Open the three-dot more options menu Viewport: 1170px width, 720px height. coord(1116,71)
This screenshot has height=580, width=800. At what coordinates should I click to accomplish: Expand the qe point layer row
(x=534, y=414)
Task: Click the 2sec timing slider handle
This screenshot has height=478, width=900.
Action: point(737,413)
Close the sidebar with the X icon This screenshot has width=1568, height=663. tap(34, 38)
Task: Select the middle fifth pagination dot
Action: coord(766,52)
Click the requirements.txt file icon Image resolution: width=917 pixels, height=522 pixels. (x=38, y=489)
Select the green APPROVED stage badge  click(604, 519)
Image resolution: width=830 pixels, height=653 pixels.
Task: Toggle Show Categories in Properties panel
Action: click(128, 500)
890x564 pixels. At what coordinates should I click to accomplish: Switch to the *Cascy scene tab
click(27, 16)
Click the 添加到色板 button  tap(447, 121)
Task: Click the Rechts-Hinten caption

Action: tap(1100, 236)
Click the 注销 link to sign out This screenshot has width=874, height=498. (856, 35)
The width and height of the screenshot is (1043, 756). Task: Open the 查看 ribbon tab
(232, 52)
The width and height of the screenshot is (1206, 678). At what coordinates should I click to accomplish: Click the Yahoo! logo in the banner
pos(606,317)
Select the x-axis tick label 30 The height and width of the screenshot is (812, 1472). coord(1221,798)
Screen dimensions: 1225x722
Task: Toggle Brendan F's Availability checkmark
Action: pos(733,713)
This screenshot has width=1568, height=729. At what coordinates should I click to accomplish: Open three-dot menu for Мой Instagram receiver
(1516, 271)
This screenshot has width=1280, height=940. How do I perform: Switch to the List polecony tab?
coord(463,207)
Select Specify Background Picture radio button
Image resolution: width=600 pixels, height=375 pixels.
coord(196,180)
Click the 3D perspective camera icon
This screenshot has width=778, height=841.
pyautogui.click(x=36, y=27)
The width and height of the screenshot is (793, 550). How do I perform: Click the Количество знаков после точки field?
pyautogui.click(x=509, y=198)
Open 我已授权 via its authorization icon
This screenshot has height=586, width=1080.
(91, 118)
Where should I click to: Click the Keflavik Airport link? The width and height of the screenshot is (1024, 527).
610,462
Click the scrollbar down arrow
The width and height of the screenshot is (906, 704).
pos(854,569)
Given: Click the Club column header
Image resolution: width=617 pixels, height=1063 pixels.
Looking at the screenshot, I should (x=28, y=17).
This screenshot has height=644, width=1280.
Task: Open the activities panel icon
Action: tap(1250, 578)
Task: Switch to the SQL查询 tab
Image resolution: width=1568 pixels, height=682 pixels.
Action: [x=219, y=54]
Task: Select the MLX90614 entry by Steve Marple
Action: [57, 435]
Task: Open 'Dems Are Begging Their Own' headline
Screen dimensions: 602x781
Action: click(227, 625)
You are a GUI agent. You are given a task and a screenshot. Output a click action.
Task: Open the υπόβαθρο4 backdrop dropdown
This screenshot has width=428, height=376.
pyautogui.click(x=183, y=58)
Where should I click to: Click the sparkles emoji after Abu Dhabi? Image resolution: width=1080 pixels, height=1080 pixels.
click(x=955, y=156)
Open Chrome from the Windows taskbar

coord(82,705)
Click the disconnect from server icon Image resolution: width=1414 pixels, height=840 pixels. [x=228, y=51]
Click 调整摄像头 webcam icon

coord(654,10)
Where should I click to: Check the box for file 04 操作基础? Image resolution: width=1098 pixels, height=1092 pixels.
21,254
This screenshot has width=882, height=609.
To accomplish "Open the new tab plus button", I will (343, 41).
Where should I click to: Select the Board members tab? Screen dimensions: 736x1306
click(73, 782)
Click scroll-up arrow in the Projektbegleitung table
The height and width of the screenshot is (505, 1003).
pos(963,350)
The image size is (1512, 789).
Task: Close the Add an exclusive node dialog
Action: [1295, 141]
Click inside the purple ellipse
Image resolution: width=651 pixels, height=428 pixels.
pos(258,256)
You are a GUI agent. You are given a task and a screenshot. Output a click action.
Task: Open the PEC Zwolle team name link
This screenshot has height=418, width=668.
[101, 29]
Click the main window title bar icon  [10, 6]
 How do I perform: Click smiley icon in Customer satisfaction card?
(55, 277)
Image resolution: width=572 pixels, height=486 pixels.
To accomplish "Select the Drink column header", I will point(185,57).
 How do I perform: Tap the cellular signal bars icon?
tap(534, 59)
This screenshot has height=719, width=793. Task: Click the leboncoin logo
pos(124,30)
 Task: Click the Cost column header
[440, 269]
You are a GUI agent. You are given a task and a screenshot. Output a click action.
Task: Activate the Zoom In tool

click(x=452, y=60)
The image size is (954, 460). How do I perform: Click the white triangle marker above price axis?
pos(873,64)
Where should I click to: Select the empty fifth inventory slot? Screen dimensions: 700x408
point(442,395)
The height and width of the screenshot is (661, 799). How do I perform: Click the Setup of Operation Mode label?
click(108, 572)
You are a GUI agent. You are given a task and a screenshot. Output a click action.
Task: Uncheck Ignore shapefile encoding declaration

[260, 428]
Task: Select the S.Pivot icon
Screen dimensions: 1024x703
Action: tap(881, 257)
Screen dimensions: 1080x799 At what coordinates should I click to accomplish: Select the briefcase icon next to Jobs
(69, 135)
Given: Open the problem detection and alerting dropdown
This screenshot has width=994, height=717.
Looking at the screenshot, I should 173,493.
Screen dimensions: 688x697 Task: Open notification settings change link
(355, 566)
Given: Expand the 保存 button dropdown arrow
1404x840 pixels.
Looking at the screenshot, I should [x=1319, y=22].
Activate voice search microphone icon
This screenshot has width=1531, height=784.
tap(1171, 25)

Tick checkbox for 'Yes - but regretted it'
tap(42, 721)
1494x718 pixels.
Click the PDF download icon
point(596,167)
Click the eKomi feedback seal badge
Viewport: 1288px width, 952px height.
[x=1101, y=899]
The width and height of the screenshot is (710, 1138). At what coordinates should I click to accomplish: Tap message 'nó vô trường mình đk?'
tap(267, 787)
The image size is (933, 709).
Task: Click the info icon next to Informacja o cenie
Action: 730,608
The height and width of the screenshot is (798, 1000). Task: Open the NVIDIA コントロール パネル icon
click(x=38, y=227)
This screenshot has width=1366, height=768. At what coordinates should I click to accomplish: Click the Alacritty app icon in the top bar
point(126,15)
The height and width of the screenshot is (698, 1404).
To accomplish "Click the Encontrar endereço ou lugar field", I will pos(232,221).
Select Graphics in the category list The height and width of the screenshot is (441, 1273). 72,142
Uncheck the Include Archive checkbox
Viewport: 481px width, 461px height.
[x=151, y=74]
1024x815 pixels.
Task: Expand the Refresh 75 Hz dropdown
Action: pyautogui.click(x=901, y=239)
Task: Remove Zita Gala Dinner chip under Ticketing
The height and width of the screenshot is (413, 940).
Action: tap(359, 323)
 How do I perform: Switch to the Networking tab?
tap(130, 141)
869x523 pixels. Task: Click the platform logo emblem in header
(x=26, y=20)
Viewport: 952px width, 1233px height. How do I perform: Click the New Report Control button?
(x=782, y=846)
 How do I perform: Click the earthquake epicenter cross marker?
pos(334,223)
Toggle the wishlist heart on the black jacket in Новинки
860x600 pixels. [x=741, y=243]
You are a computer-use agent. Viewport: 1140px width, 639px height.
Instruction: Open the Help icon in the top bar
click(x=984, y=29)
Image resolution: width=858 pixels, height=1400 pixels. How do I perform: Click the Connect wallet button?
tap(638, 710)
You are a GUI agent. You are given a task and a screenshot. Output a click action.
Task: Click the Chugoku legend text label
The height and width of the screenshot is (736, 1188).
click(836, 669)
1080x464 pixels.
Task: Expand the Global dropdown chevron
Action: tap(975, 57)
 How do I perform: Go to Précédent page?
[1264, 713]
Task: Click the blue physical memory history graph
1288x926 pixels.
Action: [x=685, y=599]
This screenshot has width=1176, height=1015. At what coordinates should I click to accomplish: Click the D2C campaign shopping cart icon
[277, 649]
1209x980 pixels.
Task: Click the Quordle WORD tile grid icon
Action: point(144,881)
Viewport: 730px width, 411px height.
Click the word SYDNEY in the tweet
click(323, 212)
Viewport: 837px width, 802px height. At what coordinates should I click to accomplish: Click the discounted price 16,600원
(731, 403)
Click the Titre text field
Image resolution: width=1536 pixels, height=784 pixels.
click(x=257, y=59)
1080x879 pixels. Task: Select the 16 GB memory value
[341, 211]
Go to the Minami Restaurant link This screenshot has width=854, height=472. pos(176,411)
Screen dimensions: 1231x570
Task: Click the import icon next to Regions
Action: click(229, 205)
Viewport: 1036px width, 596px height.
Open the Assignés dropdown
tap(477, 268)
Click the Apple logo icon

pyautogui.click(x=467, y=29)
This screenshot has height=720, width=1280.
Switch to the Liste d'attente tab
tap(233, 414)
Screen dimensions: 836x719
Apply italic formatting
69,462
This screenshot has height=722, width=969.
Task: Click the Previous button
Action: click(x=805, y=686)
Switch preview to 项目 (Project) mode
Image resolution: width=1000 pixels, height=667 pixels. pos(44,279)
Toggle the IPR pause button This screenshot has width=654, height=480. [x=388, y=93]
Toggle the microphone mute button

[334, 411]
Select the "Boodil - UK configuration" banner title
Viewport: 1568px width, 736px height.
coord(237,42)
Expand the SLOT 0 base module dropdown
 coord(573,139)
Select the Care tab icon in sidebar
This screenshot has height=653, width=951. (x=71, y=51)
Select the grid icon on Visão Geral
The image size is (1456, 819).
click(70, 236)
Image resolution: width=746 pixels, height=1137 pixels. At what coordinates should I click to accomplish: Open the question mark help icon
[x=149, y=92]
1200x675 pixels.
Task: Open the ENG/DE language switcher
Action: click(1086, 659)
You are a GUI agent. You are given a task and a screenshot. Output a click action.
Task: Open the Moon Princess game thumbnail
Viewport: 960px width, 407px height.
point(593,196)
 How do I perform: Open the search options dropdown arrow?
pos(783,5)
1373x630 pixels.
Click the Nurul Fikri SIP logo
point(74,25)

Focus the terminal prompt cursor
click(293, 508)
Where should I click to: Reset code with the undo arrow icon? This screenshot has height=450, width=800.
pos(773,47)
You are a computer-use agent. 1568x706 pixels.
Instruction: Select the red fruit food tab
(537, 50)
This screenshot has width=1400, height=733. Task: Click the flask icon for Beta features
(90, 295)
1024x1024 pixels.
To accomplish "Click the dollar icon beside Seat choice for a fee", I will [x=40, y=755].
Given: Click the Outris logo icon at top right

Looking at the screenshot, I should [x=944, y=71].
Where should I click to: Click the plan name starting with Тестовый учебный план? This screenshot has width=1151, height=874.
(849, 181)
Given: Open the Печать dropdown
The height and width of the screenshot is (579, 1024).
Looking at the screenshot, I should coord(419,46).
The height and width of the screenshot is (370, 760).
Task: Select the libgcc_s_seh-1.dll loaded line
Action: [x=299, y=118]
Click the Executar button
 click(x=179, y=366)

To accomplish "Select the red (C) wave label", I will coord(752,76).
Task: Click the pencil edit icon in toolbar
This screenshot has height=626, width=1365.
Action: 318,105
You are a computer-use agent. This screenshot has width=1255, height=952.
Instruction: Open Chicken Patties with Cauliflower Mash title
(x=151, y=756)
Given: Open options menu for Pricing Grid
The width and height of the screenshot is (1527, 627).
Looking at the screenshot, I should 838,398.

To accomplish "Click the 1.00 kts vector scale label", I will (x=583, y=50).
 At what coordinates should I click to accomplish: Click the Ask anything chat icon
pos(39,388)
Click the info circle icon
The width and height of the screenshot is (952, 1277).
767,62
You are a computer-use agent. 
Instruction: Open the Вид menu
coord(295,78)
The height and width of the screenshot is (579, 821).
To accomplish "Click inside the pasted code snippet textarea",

> _What is needed_
The lines of the data, from the first through the one containing "Click the requirements.txt", are to be transcribed exactly.

> _Answer_
Open the three-dot more options menu Viewport: 1170px width, 720px height. coord(1116,71)
This screenshot has height=580, width=800. At what coordinates should I click to accomplish: Expand the qe point layer row
(x=534, y=414)
Task: Click the 2sec timing slider handle
This screenshot has height=478, width=900.
Action: point(737,413)
Close the sidebar with the X icon This screenshot has width=1568, height=663. tap(34, 38)
Task: Select the middle fifth pagination dot
Action: coord(766,52)
Click the requirements.txt file icon Image resolution: width=917 pixels, height=522 pixels. (x=38, y=489)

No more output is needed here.